At the end of 1865, Nast presented his first post-war, post-Lincoln Santa scene. Santa reclaims his central position amidst scenes of holiday merriment—a return to normalcy after the surreal life under war. However, at the foot of the composition, Nast shows a stage of sorts peopled by uniformed soldiers. At the center of the scene play recognizable faces of the war, such as Grant, Sherman, and Lee—some existing only as disembodied heads. It’s as if Nast wants us to see Santa and the hope and joy he brings as the true reality and the bloodshed and grief of war as merely a theatrical fantasy easily forgotten at the bottom of a page. Nast indulges in wishful thinking, of course, but what a wonderful wish.

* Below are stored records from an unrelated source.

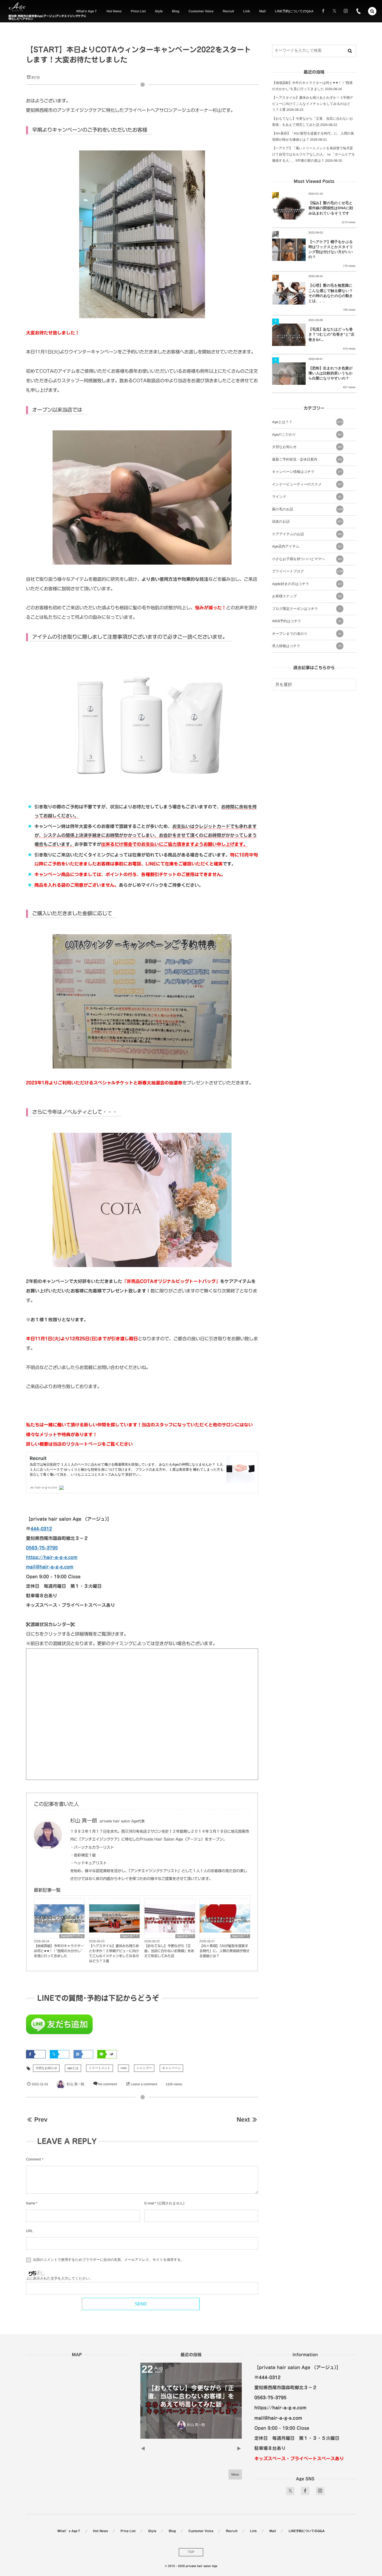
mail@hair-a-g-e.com (49, 1567)
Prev (40, 2119)
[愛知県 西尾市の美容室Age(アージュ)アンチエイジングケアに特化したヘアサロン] (17, 7)
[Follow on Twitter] (334, 11)
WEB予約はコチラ (306, 621)
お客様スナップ (307, 596)
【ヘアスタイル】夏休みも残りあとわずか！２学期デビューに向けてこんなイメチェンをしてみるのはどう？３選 (114, 1953)
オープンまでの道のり (306, 634)
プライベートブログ (307, 571)
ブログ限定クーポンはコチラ (306, 609)
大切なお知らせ (46, 2068)
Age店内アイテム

Christmas always holds a strange paradox for me in that it is when we celebrate joy and life but can’t help but ponder their opposites—sadness and death. Gathering together for the holidays makes the empty places at the table seem so much more present. I’m a sucker for traditions, so I annually surprise myself with the Faulkner-esque realization that the past isn’t dead, and it isn’t even past. Our present’s made of our past despite our best efforts to press on into the future, just as our Santas and our politicians will always be Nash’s regardless of Twitter or Politico. In this year of continued and deepening economic inequality coupled with stagnant economic mobility, finding happiness under the tree isn’t likely for far too many people. But when we look to Nast’s Santa Claus, that figure of generosity and joy, we should remember that his roots reach into the darkest days of our nation, the time when he was needed most. The greatest gift that Santa has always held in his bag for America is the gift of hope for better days ahead.

[Image:Thomas Nast. Merry Old Santa Claus (detail). From the January 1, 1881, edition of Harper’s Weekly. Image source.]